Who’s seen these slides before?
I’d think anyone that’s been to a Microsoft presentation featuring WPF would have. I’ve seen it at least 5 times in the last year or so.
So why am I sticking them on my blog? Well look at them, what are they saying? I think they are meant to represent the journey from the creation of an ‘old school’ UI – where the designer is given carte blanche and the developer makes do with approximation because there just isn’t enough time – to the future of UI where developer and designer work in unison, using common project files and tools that are interoperable.
I personally think this is an excellent idea and I’ve had the privilege of being part of a team where the designers, UX guys and developers working so closely and so well together were the sole reason the project was completed on time and was as great a product as it was. I think that Microsoft getting the whole ‘software lifecycle’ thing is great too and that the ‘designer <-> XAML <-> developer’ paradigm is just an extension of the Visual Studio 2005/Team Suite/Team Foundation Server concept that they’ve been heavily pushing for the last year or so.
This is why, during the geek dinner, whilst I was talking to Jon Harris and Phillip Stears about Microsoft’s decision not to include the Expression suite in any of the MSDN subscription packages, I was a little taken aback. The decision kind of makes sense when you think that MSDN is meant for developers and the Expression suite is about designers, but given what I’ve just said, and having looked again at the slide deck above it really, really, doesn’t.

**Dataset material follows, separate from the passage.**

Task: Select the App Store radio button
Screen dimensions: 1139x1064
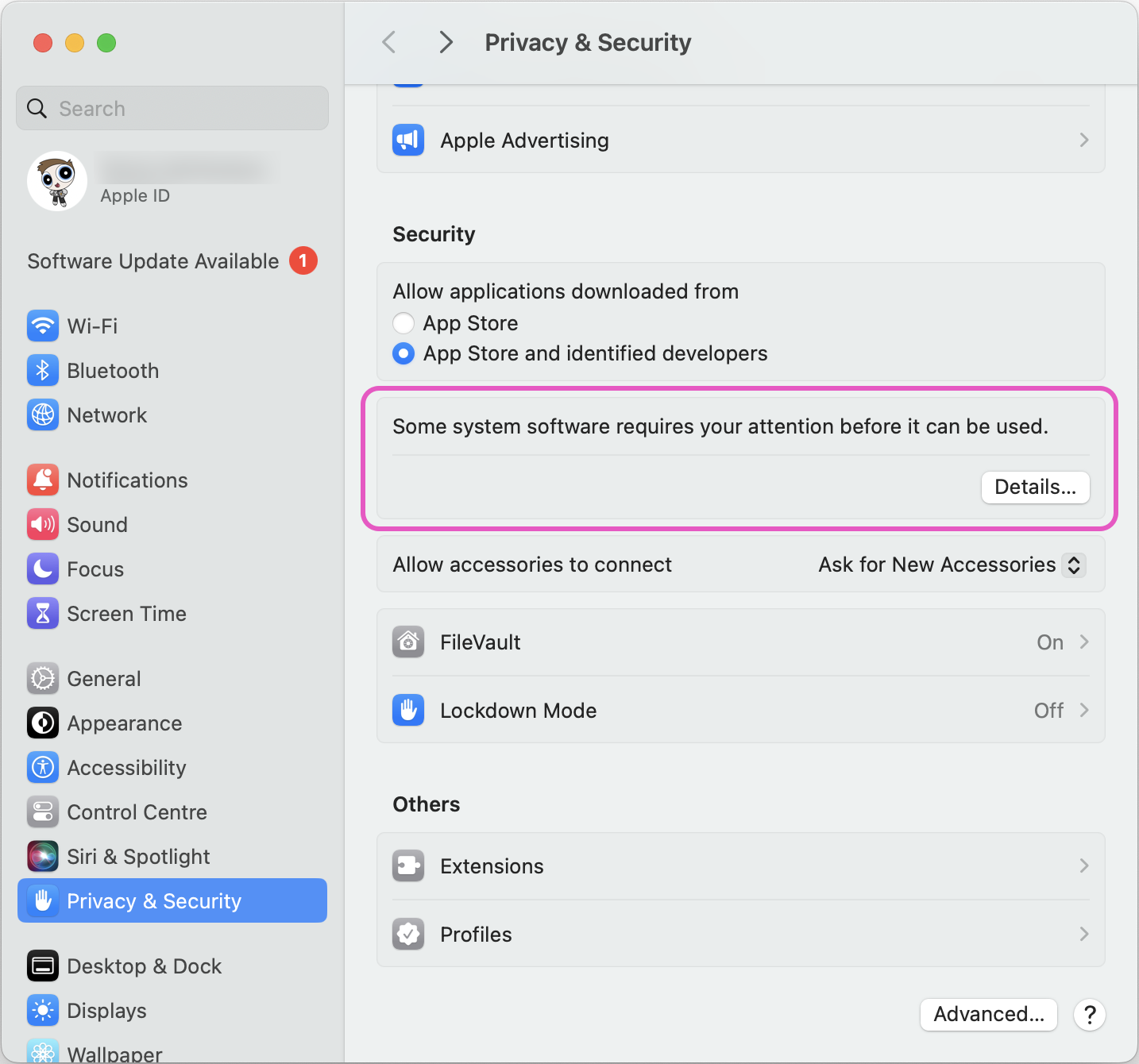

As anyone who has done a large project using WPF will tell you; as a developer you cannot make do with just Visual Studio and ‘Cider’. The tool just isn’t mature enough yet, and even when it’s released (around August) I still don’t think it will cut it for anything sizeable. I firmly believe that just as designers will need Expression Design (or Photoshop or Fireworks) alongside Expression Blend to do their best job, developers will need Expression Blend alongside Visual Studio so they can do their best job.
Basically what I’m saying is that Expression Blend is essential to WPF development and if to get it there’s an extra $400 per head on top of the already expensive MSDN subscription costs, well, it’s going to put a lot of small businesses off.
The simple fact of the matter is that to ensure the wider uptake of WPF as a serious development technology the Expression suite somehow needs to be ‘blended’ into MSDN.